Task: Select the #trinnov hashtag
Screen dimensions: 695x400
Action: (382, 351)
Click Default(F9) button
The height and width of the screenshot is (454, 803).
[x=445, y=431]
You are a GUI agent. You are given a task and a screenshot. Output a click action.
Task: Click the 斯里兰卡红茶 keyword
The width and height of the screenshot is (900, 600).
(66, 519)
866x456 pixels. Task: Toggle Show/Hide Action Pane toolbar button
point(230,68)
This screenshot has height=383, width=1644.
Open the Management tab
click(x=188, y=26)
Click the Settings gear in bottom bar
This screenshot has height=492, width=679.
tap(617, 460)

ACTIVITY:
Copy exactly the lines running from the one that holds "Task: Click the 斯里兰卡红茶 keyword" to the last line of the listing above. Include both of those lines.

RESULT OF THIS TASK:
Task: Click the 斯里兰卡红茶 keyword
The width and height of the screenshot is (900, 600).
(66, 519)
866x456 pixels. Task: Toggle Show/Hide Action Pane toolbar button
point(230,68)
This screenshot has height=383, width=1644.
Open the Management tab
click(x=188, y=26)
Click the Settings gear in bottom bar
This screenshot has height=492, width=679.
tap(617, 460)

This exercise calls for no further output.